Moneybox

Tesla Is Now Selling Cars That One Day Will Be Able to Drive Themselves

A self-driving Tesla parks itself in the video the company released Wednesday.

Tesla 

Tesla announced Wednesday that cars in production now, including the company’s soon-to-be-released mass-market Model 3, can be equipped with the necessary hardware to enable fully autonomous driving at some point in the future. “The foundation is onboard to bring full autonomy,” CEO Elon Musk told the media in a phone call. When the software is ready, the car will achieve Level 5 autonomy, the company says. Need a pick-up? Tap the “Summon” button on your phone, and this car will come to you.

With that, Tesla appears to vault to the front of the pack in the race to produce self-driving cars. By the end of 2017, the company expects to demonstrate an autonomous cross-country trip from Los Angeles to New York. For now, we have to settle for this four-minute video showing a Model X on a short self-guided drive that culminates in the car parking itself. (There’s a human in the car to stay on the right side of the law, but he does not touch the wheel.)

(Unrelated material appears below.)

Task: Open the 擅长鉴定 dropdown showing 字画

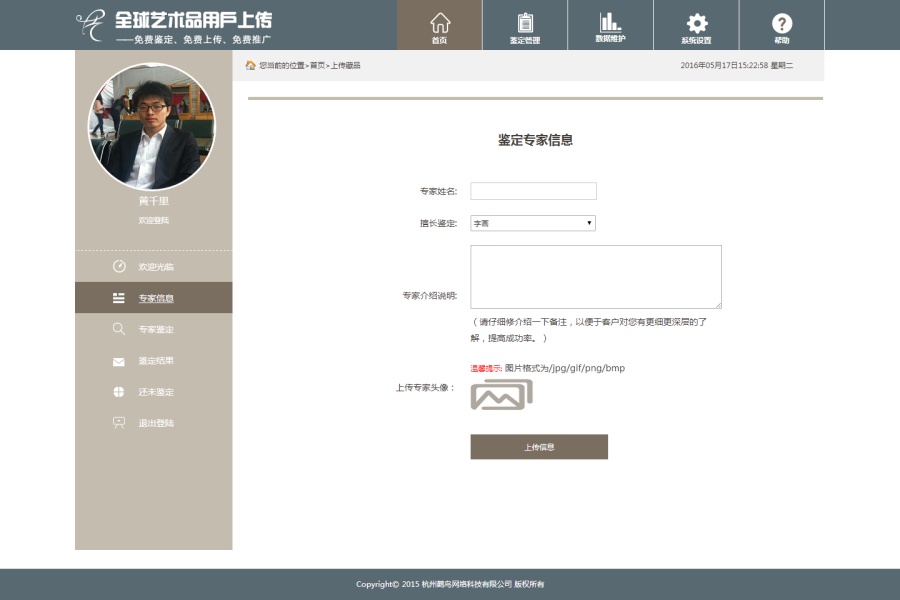Action: [x=531, y=223]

The announcement is likely to frustrate both regulators and rival carmakers, some of whom believe Tesla has been cavalier in pushing self-driving tech into the marketplace. The fatal crash of a Florida man using the company’s autopilot feature had sparked a debate about the safety of the software, which the company insists is superior to human driving. My colleague Will Oremus evaluates those claims here. Speaking to reporters on Wednesday, Musk claimed that the new hardware-equipped Teslas will be at least twice as safe as human-driven cars.

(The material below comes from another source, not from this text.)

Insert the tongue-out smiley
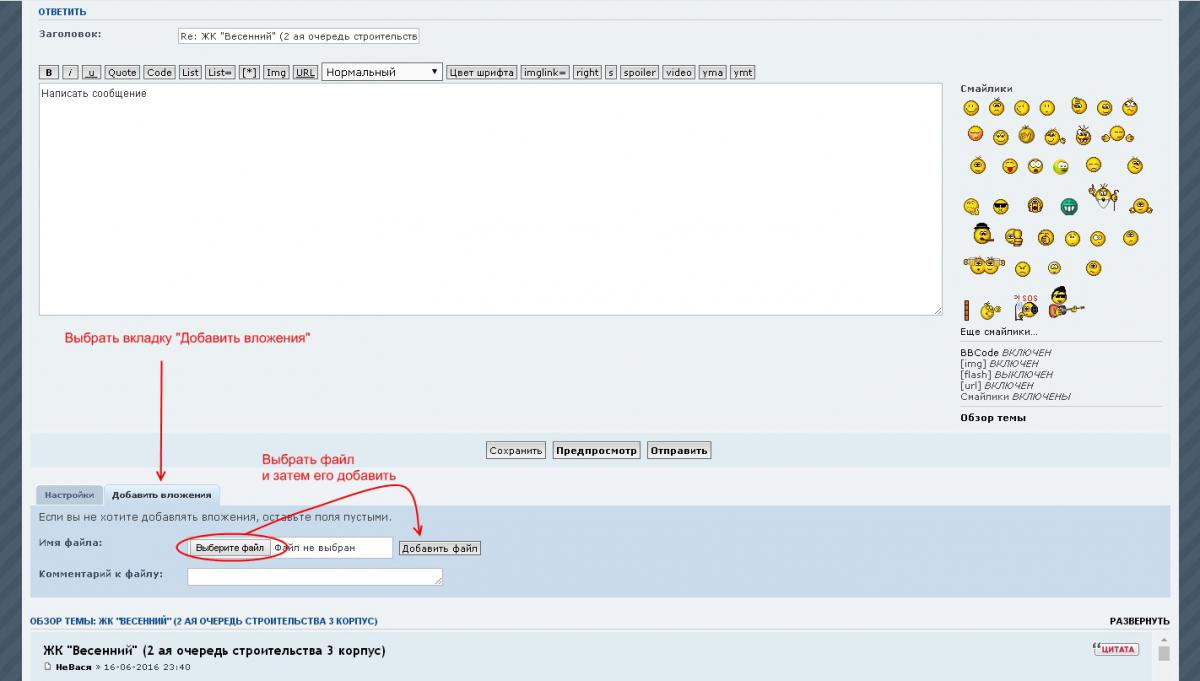The width and height of the screenshot is (1200, 681). point(1010,166)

There are, of course, caveats. The “Hardware 2,” which will add $8,000 to the purchase price, includes eight cameras, 12 “ultrasonic sensors,” and a forward-facing radar. But the autonomous tech won’t be turned on until Tesla can internally validate the software and get regulatory approval. It’s a shrewd move by Tesla, which could sell hundreds of thousands of cars on the promise of technical improvements that it hasn’t yet perfected and can’t turn on.

There’s precedent here; that’s the same way the company rolled out autopilot, which was unveiled as a software update to cars equipped with the required hardware. Full autonomy will function like a Hollywood robot uprising: When Tesla pushes the button, hundreds of thousands of cars will start driving themselves.

Don’t hold your breath for that. Sending 5,000-pound metal boxes careening empty through the streets is a paradigm shift that makes autopilot look like cruise control. (Both for the company, and for the federal government, which may have to refine its stance on that higher level of automation sooner than expected.) If Tesla isn’t even planning its autonomous cross-country drive until the end of next year, it will be a while longer until you can make yours.

More important than the timeline is that automation is moving forward in the private ownership model: When Tesla turns on its hardware, it will be activated in hundreds of thousands of private cars. That is not the “shared fleet” model that many experts have been hoping for, which has the potential to reduce traffic and parking in cities. (Drivers will only be able to use the company’s cars in a Tesla Network fleet, whose details will be announced next year.)

Instead, as cars drive unmanned between human destinations and cheap parking, the technology will instantly create more trips, more traffic, and more miles traveled. That situation is not a hypothetical anymore; it’s right there in the video.